Il primo novecento e una nuova concezione di infanzia

 Il primo novecento e una nuova concezione di infanzia

Nel primo novecento vi è una grande fiducia nell'educazione, questo perché dalla fine dell'ottocento aumentarono gli interessi e le iniziative per assicurare al fanciullo protezione e un'educazione più rispettosa dei diritti dell'infanzia.

Nel 1902 Ellen Key pubblicò "Il secolo dei fanciulli", il quale esprimeva l'idea che, ponendo l'infanzia al centro della vita pubblica e privata, si potesse migliorare l'umanità. Tale opera venne immediatamente tradotta in numerose lingue e divenne il punto di riferimento della nuova pedagogia a livello mondiale.

Il 900 è il periodo storico in cui i bambini sono stati più studiati e curati, proprio per questo può essere definito il secolo di pediatria e puericultura (coretto sviluppo fisiologico del bambino), inoltre diminuì la mortalità infantile. 


Vennero costruite nuove scuole, concepite come luoghi creati in funzione dell'infanzia e non più come luoghi occasionalmente adattati all'insegnamento. In aggiunta il sistema scolastico era aperto anche ai ceti popolari, dunque divenne un servizio sociale sempre meno elitario.

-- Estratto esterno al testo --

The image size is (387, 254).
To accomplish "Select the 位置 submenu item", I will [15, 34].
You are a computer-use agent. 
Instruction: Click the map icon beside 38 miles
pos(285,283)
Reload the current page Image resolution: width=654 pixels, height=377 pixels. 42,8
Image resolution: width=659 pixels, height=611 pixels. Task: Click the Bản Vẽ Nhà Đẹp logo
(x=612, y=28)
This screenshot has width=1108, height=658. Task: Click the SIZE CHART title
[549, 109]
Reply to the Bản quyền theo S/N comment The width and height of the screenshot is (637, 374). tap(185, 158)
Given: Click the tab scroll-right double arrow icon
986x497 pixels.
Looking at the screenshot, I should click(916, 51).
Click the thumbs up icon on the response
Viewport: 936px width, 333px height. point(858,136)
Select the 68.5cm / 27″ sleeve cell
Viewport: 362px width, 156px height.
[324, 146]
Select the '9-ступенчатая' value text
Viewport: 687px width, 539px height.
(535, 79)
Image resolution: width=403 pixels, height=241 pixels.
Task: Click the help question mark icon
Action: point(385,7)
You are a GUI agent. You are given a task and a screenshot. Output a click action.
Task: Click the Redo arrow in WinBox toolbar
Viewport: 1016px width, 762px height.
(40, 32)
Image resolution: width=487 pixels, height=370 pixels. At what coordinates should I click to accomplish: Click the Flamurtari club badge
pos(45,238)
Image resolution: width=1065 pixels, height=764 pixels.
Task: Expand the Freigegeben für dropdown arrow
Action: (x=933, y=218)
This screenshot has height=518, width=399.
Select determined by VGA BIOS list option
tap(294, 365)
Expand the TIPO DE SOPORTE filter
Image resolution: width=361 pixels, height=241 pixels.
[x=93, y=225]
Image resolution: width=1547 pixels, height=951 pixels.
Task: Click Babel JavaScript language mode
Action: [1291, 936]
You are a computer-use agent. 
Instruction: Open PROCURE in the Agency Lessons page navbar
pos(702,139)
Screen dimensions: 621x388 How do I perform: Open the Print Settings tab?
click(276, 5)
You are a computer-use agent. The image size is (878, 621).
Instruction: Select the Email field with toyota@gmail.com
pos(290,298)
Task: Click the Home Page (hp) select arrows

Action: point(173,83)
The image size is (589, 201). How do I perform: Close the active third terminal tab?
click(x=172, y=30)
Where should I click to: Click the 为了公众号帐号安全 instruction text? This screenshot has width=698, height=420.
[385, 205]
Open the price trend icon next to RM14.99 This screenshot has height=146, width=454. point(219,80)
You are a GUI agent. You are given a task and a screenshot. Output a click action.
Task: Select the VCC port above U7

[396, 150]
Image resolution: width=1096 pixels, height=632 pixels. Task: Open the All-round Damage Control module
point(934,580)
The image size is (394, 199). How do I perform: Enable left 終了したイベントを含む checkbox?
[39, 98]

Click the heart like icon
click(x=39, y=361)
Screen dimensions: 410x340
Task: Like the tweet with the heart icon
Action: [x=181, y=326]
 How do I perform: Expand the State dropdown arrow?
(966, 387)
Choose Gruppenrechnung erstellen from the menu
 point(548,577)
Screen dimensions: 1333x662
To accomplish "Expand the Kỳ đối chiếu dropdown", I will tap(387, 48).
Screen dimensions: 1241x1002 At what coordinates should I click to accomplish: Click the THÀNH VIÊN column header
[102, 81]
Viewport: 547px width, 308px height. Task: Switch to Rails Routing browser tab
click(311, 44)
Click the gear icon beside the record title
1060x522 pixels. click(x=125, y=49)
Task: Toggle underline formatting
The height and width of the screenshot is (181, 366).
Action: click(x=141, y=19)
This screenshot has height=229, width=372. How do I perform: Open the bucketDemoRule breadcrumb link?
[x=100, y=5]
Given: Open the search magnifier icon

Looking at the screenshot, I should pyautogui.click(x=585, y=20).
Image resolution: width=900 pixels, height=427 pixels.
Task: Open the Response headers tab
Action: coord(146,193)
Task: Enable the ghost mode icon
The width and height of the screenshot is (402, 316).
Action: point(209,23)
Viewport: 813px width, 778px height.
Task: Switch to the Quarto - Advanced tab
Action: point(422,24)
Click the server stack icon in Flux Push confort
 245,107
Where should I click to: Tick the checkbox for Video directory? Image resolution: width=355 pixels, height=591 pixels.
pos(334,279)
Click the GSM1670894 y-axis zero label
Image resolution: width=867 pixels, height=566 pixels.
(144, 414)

Anche la struttura venne modificata, infatti si passò all'organizzazione flessibile dello spazio, per favorire le esperienze di gioco.

In conclusione emerse un nuovo modo di intendere l'infanzia, secondo il quale era necessario valorizzare la prima età dell'essere umano, e come disse Rousseau, bisognava seguire i tempi della crescita psicofisica.